> [Exercise requirements]:
Transcribe the records word for word, beginning with the first line and ending with the line that contains "Activate voice search"; include nothing else.

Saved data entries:
┌────────

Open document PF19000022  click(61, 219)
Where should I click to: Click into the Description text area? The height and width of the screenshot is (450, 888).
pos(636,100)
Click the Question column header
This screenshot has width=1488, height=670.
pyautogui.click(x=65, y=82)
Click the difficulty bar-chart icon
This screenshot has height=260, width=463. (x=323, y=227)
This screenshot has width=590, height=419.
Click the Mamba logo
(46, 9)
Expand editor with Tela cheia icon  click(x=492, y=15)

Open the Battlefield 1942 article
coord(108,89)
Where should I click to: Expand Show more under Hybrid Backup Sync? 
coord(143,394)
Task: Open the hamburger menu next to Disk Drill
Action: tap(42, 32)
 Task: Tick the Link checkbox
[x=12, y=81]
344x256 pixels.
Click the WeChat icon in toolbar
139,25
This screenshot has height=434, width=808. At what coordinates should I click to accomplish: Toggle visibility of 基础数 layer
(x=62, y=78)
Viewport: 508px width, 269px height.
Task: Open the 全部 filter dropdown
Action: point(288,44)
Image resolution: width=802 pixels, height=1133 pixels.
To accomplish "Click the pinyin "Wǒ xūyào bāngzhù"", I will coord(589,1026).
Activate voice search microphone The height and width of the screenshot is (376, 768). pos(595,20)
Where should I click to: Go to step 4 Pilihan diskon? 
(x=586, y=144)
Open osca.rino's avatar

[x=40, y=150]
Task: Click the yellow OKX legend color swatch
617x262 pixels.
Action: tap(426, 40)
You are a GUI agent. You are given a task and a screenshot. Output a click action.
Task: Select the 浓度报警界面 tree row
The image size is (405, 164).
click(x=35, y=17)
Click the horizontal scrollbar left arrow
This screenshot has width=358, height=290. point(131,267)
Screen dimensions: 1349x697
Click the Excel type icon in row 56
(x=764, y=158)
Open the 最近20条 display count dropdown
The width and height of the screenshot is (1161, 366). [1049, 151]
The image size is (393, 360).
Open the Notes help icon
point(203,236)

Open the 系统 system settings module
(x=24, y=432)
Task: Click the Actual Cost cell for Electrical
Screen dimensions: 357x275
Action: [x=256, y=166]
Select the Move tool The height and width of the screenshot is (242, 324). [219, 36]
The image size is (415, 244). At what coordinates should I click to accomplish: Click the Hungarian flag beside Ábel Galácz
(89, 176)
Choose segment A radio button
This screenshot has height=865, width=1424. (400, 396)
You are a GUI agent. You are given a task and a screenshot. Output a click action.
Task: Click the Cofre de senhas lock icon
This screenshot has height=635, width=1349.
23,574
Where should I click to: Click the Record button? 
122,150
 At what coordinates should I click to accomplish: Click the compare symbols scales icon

└────────

> [Task response]:
Open document PF19000022  click(61, 219)
Where should I click to: Click into the Description text area? The height and width of the screenshot is (450, 888).
pos(636,100)
Click the Question column header
This screenshot has width=1488, height=670.
pyautogui.click(x=65, y=82)
Click the difficulty bar-chart icon
This screenshot has height=260, width=463. (x=323, y=227)
This screenshot has width=590, height=419.
Click the Mamba logo
(46, 9)
Expand editor with Tela cheia icon  click(x=492, y=15)

Open the Battlefield 1942 article
coord(108,89)
Where should I click to: Expand Show more under Hybrid Backup Sync? 
coord(143,394)
Task: Open the hamburger menu next to Disk Drill
Action: tap(42, 32)
 Task: Tick the Link checkbox
[x=12, y=81]
344x256 pixels.
Click the WeChat icon in toolbar
139,25
This screenshot has height=434, width=808. At what coordinates should I click to accomplish: Toggle visibility of 基础数 layer
(x=62, y=78)
Viewport: 508px width, 269px height.
Task: Open the 全部 filter dropdown
Action: point(288,44)
Image resolution: width=802 pixels, height=1133 pixels.
To accomplish "Click the pinyin "Wǒ xūyào bāngzhù"", I will coord(589,1026).
Activate voice search microphone The height and width of the screenshot is (376, 768). pos(595,20)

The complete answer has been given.